I have heard many executives and board chairs express their struggle with this problem.
In this column, I will discuss the storytelling mission moment as a possible solution for moving your board members to take their caring and participation to the next level.
Which of any of the following visuals from fundraising pitches is more likely to move you to action (e.g. make and ask for donations), advocate legislatively and even volunteer?
• “Cured” or ill kids, or a big shiny hospital?
• Smiling or sometimes sad kids, or the big shiny orphanage?
• Clean or dirty water, or the waste removal system?
“Sell the sizzle, not the steak” was a marketing adage coined by Elmer Wheeler in the mid-1920s. Wheeler believed that what customers really want and value is not a product per se, but what that product or service does for that customer. So Wheeler directed his sales folks to promote the benefits of his products, not as much the physical product. Other examples include promoting the hole as a benefit of a drill or the independent luxurious comfort for traveling as the benefits of an automobile.
In human-service terms, this could mean promoting mental wellness (ease of mind or soul) versus mental-health counseling. Or friendly, intimate, safe and thorough care versus promoting a health center. Or promoting warm loving dogs or cats without homes versus the animal shelter. Likely by now, you get the picture that using the “sizzle not steak” benefits message, and “buyers” can better identify what offering will best meet their needs and wants.
So what about this alternative messaging has to do with motivating board members to action (and satisfying the reasons they joined the board in the first place)?
Over the years in my consulting practice, I have observed that board members are told a lot about the “steak” or the mechanics and activities of their nonprofits.
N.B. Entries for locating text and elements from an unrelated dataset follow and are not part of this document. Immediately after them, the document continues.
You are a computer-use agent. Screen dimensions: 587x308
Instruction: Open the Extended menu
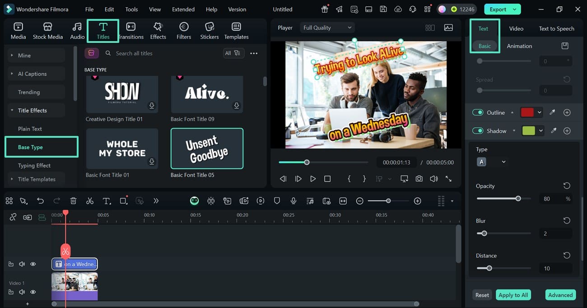[x=183, y=9]
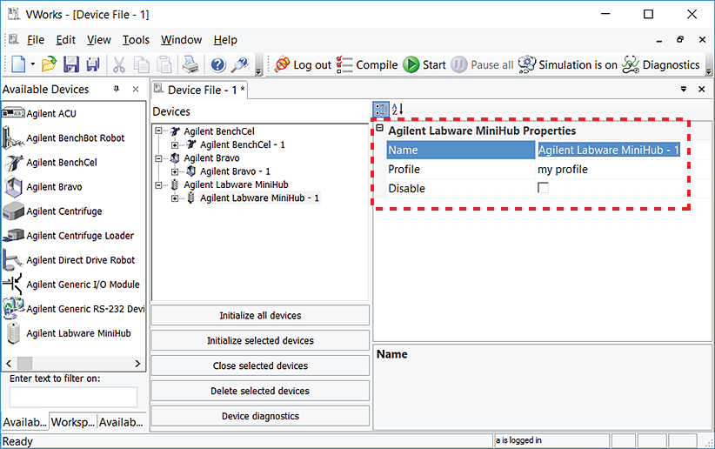Viewport: 715px width, 449px height.
Task: Collapse the Agilent BenchCel tree node
Action: pos(159,131)
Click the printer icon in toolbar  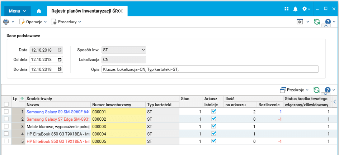[6, 22]
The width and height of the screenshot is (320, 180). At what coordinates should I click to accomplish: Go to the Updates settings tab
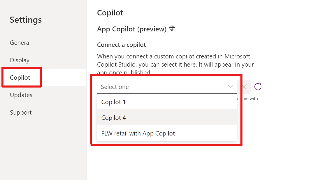pyautogui.click(x=21, y=95)
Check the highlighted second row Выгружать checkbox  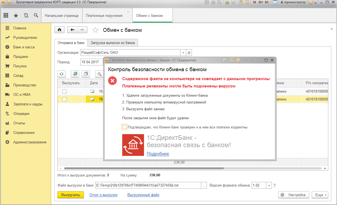tap(64, 99)
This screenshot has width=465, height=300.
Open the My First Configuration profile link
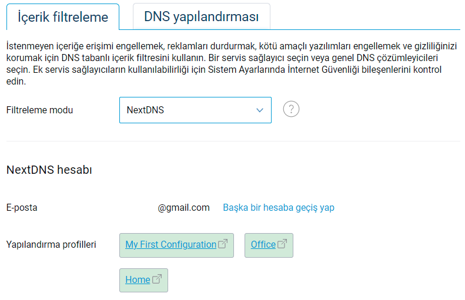(170, 245)
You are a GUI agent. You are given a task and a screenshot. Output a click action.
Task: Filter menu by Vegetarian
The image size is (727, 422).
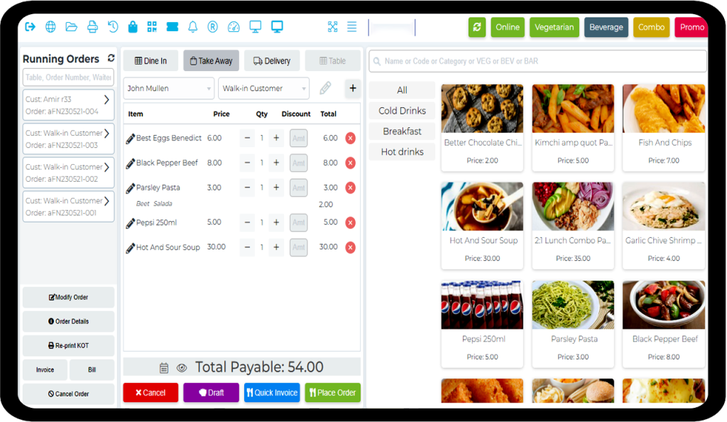[554, 27]
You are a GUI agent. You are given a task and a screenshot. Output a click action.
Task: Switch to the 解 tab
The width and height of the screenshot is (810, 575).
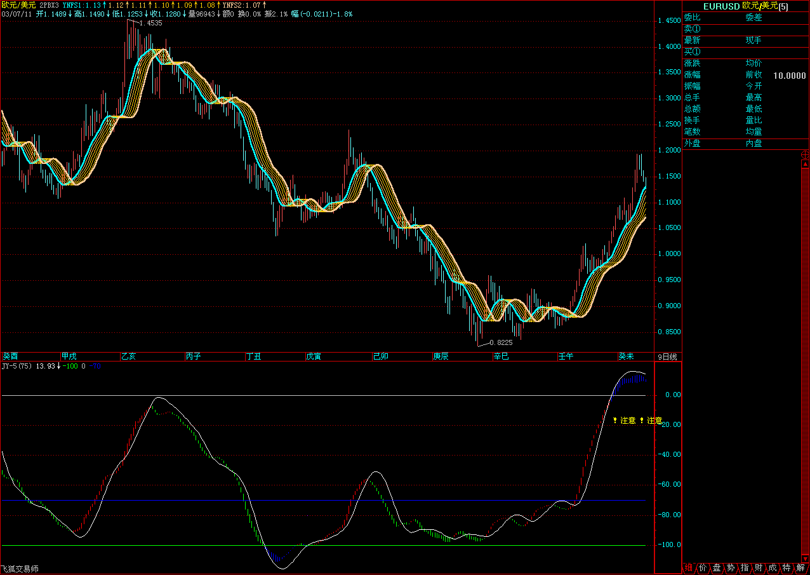tap(801, 567)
Members hear about agency financials, staff stuff and program changes, and all the “data” shared in a monthly or quarterly dashboard that numerically and maybe graphically illustrates the progress a nonprofit has making against its annual and strategic goals and strategies. And of course, as a part of a board’s fiduciary, strategic and generative work, being fully informed is critical. But, data alone cannot provide the “juice” a board member needs to be moved to do for their nonprofit.
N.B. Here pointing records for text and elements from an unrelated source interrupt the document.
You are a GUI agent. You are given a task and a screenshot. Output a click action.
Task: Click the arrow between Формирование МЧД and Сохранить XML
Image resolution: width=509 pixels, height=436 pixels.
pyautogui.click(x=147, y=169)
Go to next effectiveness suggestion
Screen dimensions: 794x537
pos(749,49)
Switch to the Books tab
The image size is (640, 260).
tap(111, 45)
Evidence suggests that nonprofit board members who have the “sizzle” as offered through mission-moment stories about the nonprofit’s customers, patients, consumers or members will engage at a level well beyond being informed and making decisions.
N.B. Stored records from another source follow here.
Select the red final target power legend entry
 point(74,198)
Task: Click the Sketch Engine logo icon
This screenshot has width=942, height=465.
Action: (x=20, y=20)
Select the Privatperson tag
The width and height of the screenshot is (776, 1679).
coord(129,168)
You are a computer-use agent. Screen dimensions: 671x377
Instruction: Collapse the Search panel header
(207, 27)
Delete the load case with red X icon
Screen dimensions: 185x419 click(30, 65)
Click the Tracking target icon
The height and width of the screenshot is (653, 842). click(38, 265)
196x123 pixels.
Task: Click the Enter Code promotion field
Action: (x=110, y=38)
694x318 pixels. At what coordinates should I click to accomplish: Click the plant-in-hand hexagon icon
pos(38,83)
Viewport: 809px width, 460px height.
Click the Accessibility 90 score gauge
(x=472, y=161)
The board member who will do for their nonprofit is the board member who learns through stories that because of their nonprofit: Lilith is free from the fear of a bad domestic situation; Fernandes’ new legs provides incredible mobility; Muller’s drinking water is lead-free; and Pham has the right to vote and have her voice heard.
Nonprofit board members, it’s up to you. To ensure your board service is truly satisfying and motivating place an order for the sizzle. At every board meeting ask that your “plate” be filled with numbers and stories. And between meetings, ask for more stories.
Only the “sizzle,’ the mission-moment stories, will help you realize your passions and gain the motivation that will propel you to do and not just sit.